I never thought that “time-out” would be my thing until that one play date where Liam, my almost two-year-old, decided to experiment with hitting and pulling other kids’ hair. There was literally nothing I could do to stop him – he was in that kind of mood, a feisty, assertive mood I had never seen him in before that afternoon.
I assured the moms that this was certainly not the Liam I knew, but it didn’t help my embarrassment… No one wants their child to be that child. I was mortified.
After multiple “chats” in the corner of the room, I had no choice but to remove him from the situation entirely. Embarrassment aside, I had no idea what to do – how could I tackle “time-out” in a way that would teach my young child that what he did was “wrong”? Would he understand that his actions were to not be reproduced, or would he simply be traumatized by the abrupt punishment?
I took him out of the play space (luckily, it was our living room), plopped him in his crib, explained that he was in “time-out”, and closed the door. I stood outside for 30-45 seconds, then went back in and asked him if he was ready to play nice again.
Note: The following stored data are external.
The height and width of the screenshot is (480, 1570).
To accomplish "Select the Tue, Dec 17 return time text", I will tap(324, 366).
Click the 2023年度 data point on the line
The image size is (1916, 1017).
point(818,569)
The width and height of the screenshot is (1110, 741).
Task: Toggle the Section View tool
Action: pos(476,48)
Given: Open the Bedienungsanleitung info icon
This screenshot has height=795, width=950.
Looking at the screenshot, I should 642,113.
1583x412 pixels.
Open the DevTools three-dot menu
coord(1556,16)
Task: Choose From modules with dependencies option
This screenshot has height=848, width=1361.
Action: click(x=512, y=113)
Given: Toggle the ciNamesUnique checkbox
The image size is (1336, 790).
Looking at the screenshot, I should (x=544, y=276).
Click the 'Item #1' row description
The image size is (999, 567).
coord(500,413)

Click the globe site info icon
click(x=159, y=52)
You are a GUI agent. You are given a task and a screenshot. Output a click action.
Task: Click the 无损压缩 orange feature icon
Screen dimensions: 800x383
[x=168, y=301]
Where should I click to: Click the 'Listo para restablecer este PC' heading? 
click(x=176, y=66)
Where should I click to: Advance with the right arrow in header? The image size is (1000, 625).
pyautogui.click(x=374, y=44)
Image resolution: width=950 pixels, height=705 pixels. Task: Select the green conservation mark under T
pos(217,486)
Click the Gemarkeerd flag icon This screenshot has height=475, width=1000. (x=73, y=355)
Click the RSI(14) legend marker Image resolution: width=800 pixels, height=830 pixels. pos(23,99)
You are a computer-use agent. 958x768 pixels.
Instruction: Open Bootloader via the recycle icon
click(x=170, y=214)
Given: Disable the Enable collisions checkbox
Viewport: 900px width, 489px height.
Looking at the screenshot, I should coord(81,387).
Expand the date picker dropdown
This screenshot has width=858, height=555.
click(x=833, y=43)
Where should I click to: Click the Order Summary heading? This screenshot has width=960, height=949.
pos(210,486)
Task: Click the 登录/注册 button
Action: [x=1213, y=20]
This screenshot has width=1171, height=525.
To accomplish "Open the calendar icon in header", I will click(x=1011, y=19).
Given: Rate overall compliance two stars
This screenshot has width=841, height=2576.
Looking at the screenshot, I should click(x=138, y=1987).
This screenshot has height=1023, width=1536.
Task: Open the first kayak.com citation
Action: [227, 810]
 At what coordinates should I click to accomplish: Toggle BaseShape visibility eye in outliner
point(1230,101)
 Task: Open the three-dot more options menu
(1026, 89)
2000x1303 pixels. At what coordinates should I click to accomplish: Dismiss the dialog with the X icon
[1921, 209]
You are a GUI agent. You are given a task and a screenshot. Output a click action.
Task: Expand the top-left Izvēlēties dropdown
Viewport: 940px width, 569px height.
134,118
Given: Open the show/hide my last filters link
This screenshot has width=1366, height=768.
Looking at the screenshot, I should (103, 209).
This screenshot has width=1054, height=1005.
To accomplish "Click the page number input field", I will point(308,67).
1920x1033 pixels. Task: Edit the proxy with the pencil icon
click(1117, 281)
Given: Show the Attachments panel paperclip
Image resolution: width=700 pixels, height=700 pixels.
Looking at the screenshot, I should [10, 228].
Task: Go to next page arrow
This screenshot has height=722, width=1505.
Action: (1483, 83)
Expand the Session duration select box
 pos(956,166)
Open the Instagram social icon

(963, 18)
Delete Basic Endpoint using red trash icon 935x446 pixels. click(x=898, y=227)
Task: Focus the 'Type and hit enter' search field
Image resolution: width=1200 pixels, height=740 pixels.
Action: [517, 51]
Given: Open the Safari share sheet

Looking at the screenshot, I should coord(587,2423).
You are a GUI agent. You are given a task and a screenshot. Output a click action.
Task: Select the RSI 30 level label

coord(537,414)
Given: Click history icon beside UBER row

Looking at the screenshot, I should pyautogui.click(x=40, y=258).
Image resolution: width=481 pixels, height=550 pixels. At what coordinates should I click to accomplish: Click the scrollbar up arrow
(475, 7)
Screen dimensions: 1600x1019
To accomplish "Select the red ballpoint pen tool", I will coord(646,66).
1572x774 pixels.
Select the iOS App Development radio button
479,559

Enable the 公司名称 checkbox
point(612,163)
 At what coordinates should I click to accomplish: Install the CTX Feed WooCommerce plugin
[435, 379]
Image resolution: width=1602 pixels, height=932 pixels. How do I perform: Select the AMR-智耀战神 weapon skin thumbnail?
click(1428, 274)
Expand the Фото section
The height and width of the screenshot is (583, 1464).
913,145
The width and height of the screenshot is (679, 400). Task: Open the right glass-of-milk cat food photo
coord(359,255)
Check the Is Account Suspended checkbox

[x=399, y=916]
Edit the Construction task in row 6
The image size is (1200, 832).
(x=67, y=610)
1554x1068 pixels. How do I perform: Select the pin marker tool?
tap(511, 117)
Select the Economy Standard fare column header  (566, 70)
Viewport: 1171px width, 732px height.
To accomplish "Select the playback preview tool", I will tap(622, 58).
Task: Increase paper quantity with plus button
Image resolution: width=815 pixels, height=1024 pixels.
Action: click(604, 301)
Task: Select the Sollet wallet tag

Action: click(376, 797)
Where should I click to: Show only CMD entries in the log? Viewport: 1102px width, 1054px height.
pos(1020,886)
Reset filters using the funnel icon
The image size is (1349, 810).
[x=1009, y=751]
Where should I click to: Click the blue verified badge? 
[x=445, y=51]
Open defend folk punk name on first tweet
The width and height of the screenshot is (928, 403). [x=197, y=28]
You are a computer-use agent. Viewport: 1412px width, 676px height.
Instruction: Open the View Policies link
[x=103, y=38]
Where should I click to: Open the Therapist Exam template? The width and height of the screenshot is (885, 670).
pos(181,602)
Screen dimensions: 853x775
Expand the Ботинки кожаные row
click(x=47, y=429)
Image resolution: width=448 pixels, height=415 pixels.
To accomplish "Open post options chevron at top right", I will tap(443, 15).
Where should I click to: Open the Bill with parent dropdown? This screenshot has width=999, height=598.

He nodded eagerly, so I assumed he meant yes.
I had no idea if what I was doing was okay, I just did it. I knew, in the moment, that I needed to remove him from the situation, I just didn’t know if it was the right way to do it.
That night, I did a bit of research on time-out methods and how to successfully teach a toddler that what he did was “wrong”. It is one thing to teach a four-year-old to stop doing something, but an entirely different one to explain it to a 22-month-old.
This is what I learned:
For toddlers, you want to treat the time-out as a short break from an “overstimulating” situation. There is no need to make your child feel abandoned, so it is best to sit in a quiet room together – do your best to not talk or get visibly upset.
The American Academy of Pediatrics (AAP) says it’s fine to give children as young as 1 a time-out (although 2 is more effective), but only as a last resort – don’t call time-out whenever your child does something “bad”, but rather when he does something dangerous (hit the dog, for example) or something that can lead to bad habits (like being pushy with other kids).
Don’t expect your toddler to get much out of time-out, but rather use it as “quiet time” to be able to reenter the stimulating situation with a calmer attitude. At this age, time-out should never be treated as a “punishment” – All it is is a break, an opportunity to nip the bad behavior in the bud.
The key is to choose a time-out setting that is quiet. This can be another room or your child’s crib or pack and play. In this setting, your child should be able to regroup and calm down in about a minute (a good rule of thumb is one minute per year- but some argue that this only applies to children two and up.)
Although your toddler may not be able to take a step back from the situation and analyze his own behavior, it is essential to explain that what he did was wrong. Make your explanation immediate, brief, and calm. Use direct eye contact and be firm. You may want to do this as a warning: “if you hit and hurt ____, we’ll take a time-out because it’s not nice to hurt other babies”. The more specific you are, the more likely your child will understand that what he did wasn’t okay. Explain why it’s time for a time-out so that, hopefully, your child thinks twice before doing said action again.
Even if what your child did was unacceptable, do not berate him. Assume that the time-out itself is enough of a lesson. Once time-out is over, leave the bad behavior behind you and move on.
When time-out is over, give your child a hug, a sign of affection that tells him that you still love him regardless of his bad behavior. Instead of reiterating that what he did was bad, focus on a positive. You can say something like, “okay, let’s go play with ____ again – why don’t we read a book together?” or “why don’t you show ____ how nicely you can play?” The goal is to distract your child from the upsetting situation and move on in a positive way. Assume the lesson has been learned.
Note – Until your child is able to determine what good and behaviors are (around the age of 3), limit time-outs and make sure they are only used when absolutely necessary (dangerous situations, for example). Do not abuse them. Keep in mind that toddlers are still in the “discovery” phase, and that it is our job, as parents, to teach them right from wrong. A clear, firm explanation can go a long way!